Al Nuovo Sacher c’era proprio Moretti ad accogliere gli spettatori: sul suo Instagram, addirittura una storiella video, una versione ventunesimo secolo del suo cortometraggio l giorno della prima di Close Up (1996), per raccontare questo ritorno in sala, «per stasera sarebbe meglio fare il biglietto online»«all’aperto? Di giorno? Con la luce? Eh». Al Quattro Fontane (siamo ancora a Roma) stazionava la radio televisione a intervistare un pubblico eterogeneo, non le solite quattro signore imbellettate che vanno al cinema di pomeriggio nel centro della capitale. Cinefili in crisi d’astinenza. Massimo Ferrero (proprietario di multisale e della Sampdoria) no, lui non ha riaperto,«a Roma, a maggio, si vanno a mangiare nei prati verdi il pecorino e le fave» dice, mica ci si chiude al cinema. Qualcuno ci si è chiuso, gli incassi registrati nel primo weekend sono 608.277 euro per circa 460 sale. Non sono certamente numeri da record, ma è decisamente meglio di niente. 

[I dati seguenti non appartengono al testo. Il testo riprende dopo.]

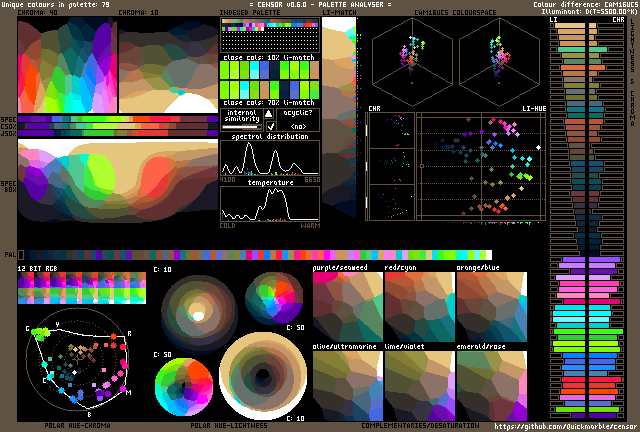Select the red/cyan desaturation map
The image size is (640, 432).
[419, 305]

Non tutti i cinema riapriranno, ora o in autunno o anche più tardi. A Trento per esempio, lo storico cinema Astra reggerà solo fino a fine anno, lasciando agli spettatori una bella lettera d’amore (per e con il cinema). Invece l’Azzurro Scipioni di Roma, la sala del regista Silvano Agosti, dopo il tanto pubblicizzato rischio chiusura, ha annunciato una grossa partnership con BNL-BNP Paribas che gli permetterà di riaprire a settembre. E così, in un quadrante romano con alta concentrazione di sale, zona ricca guarda il caso, un cinema sopravvive, mentre mezza città non ha più cinema di quartiere. È sempre bello che un cinema si salvi, meno che non si pensi alle altre, dallo scheletro del Maestoso sull’Appia Nuova a quasi tutta Roma Est orfana di cinema al Metropolitan in pieno centro ancora chiuso.   

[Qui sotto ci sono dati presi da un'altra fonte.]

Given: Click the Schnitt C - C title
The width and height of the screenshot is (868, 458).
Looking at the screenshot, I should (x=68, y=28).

Ma cosa si vede al cinema in questi giorni? È stagione degli Oscar. Atipica. Ritardataria. Che mentre qui si festeggiava la Liberazione di là dell’Atlantico, in una cerimonia losangelina che più intima non si può (ma nella bellissima Union Station), si assegnavano le ambite statuette. Di solito se ne parla a febbraio, e la puzza di glamour arriva sin qui. E quindi in sala ci sono i film che hanno vinto gli Oscar: Minari di Lee Isaac Chung, il feel good multietnico-hollywoodiano, la famiglia coreana che negli anni Ottanta si trasferisse nell’Arkansas bianco zotico rurale un po’ razzista, ma il bene poi vince sul male. Oscar alla bravissima Youn Yuh-jung. E il pluripremiato Nomadlands di Chloé Zhao, siamo ancora negli Stati Uniti rurali. Ma anche un grande classico, come In the mood for love (2000) di Wong Kar-wai; che belli i ritorni in sala dei vecchi film restaurati. E poi Mank (David Fincher), due Oscar, molte candidature, già su Netflix da mesi. Il nuovo film del rumeno Radu Jude. I predatori di Pietro Castellitto: i poster pubblicitari, come se il tempo si fosse fermato, ancora stazionavano in giro per le città dalla sua uscita in sala in autunno. Qualche altra novità, qualche altro recupero, nelle grandi città c’è persino un po’ di scelta, in provincia spesso si è fortunati se c’è il cinema aperto (in tempi normali, figuriamoci adesso).   

Oggi arriva in qualche sala anche un piccolo gioiello, passato per la Festa del Cinema di Roma e il Sicilia Queer filmfest. È il film che la Francia ha candidato agli Oscar per miglior film straniero (l’Italia ci ha provato con l’immondo Notturno di Gianfranco Rosi), anche se non è arrivato nella cinquina finale. Il regista però viene da Padova e si chiama Filippo Meneghetti. Attrici protagoniste, la tedesca Barbara Sukowa (volto del Nuovo Cinema Tedesco) e la francese Martine Chevallier. Un film europeo insomma. Le due del titolo sono le pensionate Nina e Madeleine, innamorate da tantissimo, ma segretamente, vivono una davanti all’altra. Progettano di partire per Roma insieme, ma Madeleine non riesce proprio a dirlo a figlia e figlio, in un’interessantissima inversione del coming out ai genitori. Un film delicato e commuovente, forse un po’ teatrale, molto lavoro sui corpi, con notevoli evoluzioni e colpi di scena, di cui meglio non scrivere, casomai invece di mangiar fave nei prati con Massimo Ferrero vogliate anche voi andare a vedere il film di Meneghetti. Che, nonostante tutto, il cinema in qualche modo continua a vivere.